Sorry - I'm suggesting a big change here to deal with an issue that is completly missed by the current ConnectRetryDelay . Please feel free to say "no"!

MattBrittan · 2024-04-22T02:32:32Z

autopaho/auto.go

-	ConnectRetryDelay time.Duration    // How long to wait between connection attempts (defaults to 10s)
-	ConnectTimeout    time.Duration    // How long to wait for the connection process to complete (defaults to 10s)
-	WebSocketCfg      *WebSocketConfig // Enables customisation of the websocket connection
+	ReconnectBackoffStrategy BackoffStrategy  // How long to wait between connection attempts (defaults to 10s)


Removing ConnectRetryDelay makes this a breaking change. I wonder if it's best to keep ConnectRetryDelay (perhaps mark as depreciated) and use it (with a NewConstantBackoffStrategy) if ReconnectBackoffStrategyisnil`.

I'd prefer to have only one way to support backoffs to avoid double code. Using the new interface would mean a one-time effort on the consumer side. But it's your call.
(Acutally I have one more idea for a breaking change: #253)

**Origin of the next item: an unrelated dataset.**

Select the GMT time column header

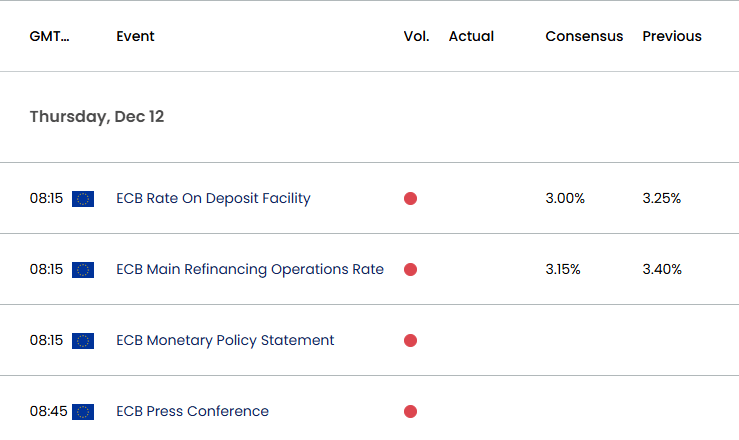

As we are still pre-V1 a breaking change like this is possible; however my preference would be to make as many breaking changes as possible in one release (there are a few options that have changed and are now marked as depreciated). I'm happy either way as I we are getting fairly close to V1, but if you do make the breaking change then I'll hold off making a release until the other breaking changes are made (think it's best to put as many of these in one release as possible so users don't need to update their code with every release).

autopaho/auto.go

MattBrittan · 2024-04-22T02:40:35Z

autopaho/examples/backoff/backoff.go

@@ -0,0 +1,51 @@
+/*


I'm not sure that this adds much value? I'm just trying to think what a user would find relevant; they would expect an example like this to show how to use the backup strategy with Autopaho rather than this (which might be more appropriate as a test?)

Actually it helped (me) visualize the range of the ExponentialBackoffStrategy. There was a tiny bug while refactoring, which would have been difficult to catch due to the randomness of values but was easily spotable using this file.

MattBrittan · 2024-04-22T02:52:53Z

autopaho/net.go

@@ -106,7 +107,7 @@ func establishServerConnection(ctx context.Context, cfg ClientConfig, firstConne

 		// Delay before attempting another connection
 		select {
-		case <-time.After(cfg.ConnectRetryDelay):
+		case <-time.After(backoff.Next()):


One potential issue here (not handled by the current solution either) is that the broker might reject the CONNECT packet meaning that establishServerConnection is called rapidly. I wonder if we can address this issue at the same time - see comments below.

MattBrittan · 2024-04-22T03:39:14Z

autopaho/backoff.go

+
+// The BackoffStrategy is a container for the configuration of a given strategy whereas the returned Backoff is the actual implementation
+// As such BackoffStrategy instances are supposed to be thread safe and freely sharable between users.
+type BackoffStrategy interface {


I'm suggesting fairly major changes to handle an issue you were not aware of so feel free to tell me to get lost!

Consider the following possibility:

Establish connection and send CONNECT (so establishServerConnection has completed)

Broker rejects CONNECT (say bad password) so loop back to step 1

This can result in us hammering the broker with CONNECT packets (not a good look!). It would be nice if we could solve this issue at the same time as dealing with the backoff on the network level connection.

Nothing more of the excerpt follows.